Two different types of scoring systems have been proposed: subjective and more quantitative/objective. In 1993, Hase and colleagues presented a system based on the predominant pattern of tumor budding using a 2-tier method (none or minimal versus moderate or severe) [87]. Nakamura and colleagues, using a similar system, described tumor budding along the entire invasive margin using a 4-tier method (none, mild <1/3, moderate 1/3-2/3 and severe >2/3) [9, 95]. More quantitative scoring systems have been reported. The group of Ueno and co-workers proposed 2 methods by counting the number of buds within the field of most dense tumor budding: (1) using a 20x objective lens (area 0.785 mm2) and a cut-off of 5 tumor buds or (2) using a 25x objective lens (area 0.385 mm2) with a cut-off of 10 tumor buds. Inter-observer agreement for the latter was reported at kappa=0.84 [23. 101]. Wang and colleagues presented a technique whereby 5 randomly selected areas were evaluated, each given a score based on presence (at least one bud) or absence of tumor budding in each field (area 0.949 mm2) and document an inter-observer agreement of kappa=0.75 [92]. The evaluation of tumor budding cells can be significantly hindered in cases of stromal inflammation or fibrosis at the invasive front. Pan-cytokeratin immunostains facilitate significantly the visualization of tumor buds and are highly recommended for their evaluation [2]. Prall and colleagues scored pan-cytokeratin-stained tumor buds in a 0.785 mm2 field of vision (250x). Rather than using an arbitrary cut-off score to classify a case as “budding-positive”, they used an established statistical cut-point determination method (receiver operating characteristic (ROC) curve analysis) to identify the “optimal” number of tumor buds to be used as a threshold value [96]. Classifying tumors of ≥25 buds/field as positive, they report a strong inter-observer agreement with kappa= 0.874. Also using ROC curve analysis, our group has shown that with 15 buds/high-power field, the percent concordance between observers was 88% (kappa=0.6) [99].
These results show the potential for high-level inter-observer agreement.

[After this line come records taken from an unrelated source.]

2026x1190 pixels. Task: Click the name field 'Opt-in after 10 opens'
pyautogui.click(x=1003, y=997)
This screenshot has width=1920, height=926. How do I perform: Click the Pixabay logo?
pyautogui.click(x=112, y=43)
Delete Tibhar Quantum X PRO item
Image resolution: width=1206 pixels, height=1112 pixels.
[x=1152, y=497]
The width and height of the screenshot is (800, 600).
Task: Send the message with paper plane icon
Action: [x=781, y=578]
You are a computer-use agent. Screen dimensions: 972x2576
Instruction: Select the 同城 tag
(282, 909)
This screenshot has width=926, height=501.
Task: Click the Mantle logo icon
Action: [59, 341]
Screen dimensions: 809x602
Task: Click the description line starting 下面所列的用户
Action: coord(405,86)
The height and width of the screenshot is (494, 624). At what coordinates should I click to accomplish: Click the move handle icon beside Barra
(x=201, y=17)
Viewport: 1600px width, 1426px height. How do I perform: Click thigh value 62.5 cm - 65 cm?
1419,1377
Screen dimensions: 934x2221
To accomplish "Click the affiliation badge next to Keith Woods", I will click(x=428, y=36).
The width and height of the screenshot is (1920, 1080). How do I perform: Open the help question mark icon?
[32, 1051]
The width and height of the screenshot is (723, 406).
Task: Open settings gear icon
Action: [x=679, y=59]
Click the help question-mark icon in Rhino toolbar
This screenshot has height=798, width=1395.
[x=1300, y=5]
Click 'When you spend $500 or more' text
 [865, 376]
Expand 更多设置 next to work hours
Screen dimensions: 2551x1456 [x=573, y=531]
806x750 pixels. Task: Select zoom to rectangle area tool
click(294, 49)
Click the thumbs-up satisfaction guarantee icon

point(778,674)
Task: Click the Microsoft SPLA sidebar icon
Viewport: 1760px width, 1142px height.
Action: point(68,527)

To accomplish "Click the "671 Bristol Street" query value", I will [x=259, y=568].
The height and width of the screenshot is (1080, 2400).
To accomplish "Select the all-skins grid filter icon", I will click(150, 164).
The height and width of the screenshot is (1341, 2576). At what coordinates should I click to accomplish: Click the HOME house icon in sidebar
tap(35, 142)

However, consensus has not been reached yet and international collaborative efforts to standardize scoring of tumor budding are crucial before this feature can be implemented as part of routine diagnostic pathology.
CONCLUSION
Tumor budding is not a static, histological feature; it represents a snap-shot of a dynamic process undertaken by an aggressive tumor with the potential to disseminate and metastasize. Tumor budding is worth to be therapeutically targeted; the overwhelming and consistent evidence demonstrating that tumor budding is linked to unfavorable tumor-related features, aggressive behavior and worse overall and disease-free survival time suggests that tumor budding should be considered an “essential” prognostic factor along-side pT, pN, pM, lymphatic and vascular invasion [16]. As seen in breast and prostate cancers with the BRE and Gleason scores, respectively, tumor budding has the potential to be a basis for a supplementary prognostic scoring system in colorectal cancer once its evaluation has been standardized. The molecular and genetic events triggering a tumor budding phenotype, the changes occurring within tumor budding cells, their interaction with stromal cells and the identification of more or less aggressive tumor budding profiles remain open areas of investigation. Understanding the interactions between tumor buds and the immune response may be key toward the development of future immunotherapy targeting the destruction of tumor budding cells.
CONFLICT OF INTEREST STATEMENT
The authors have no conflicts of interest.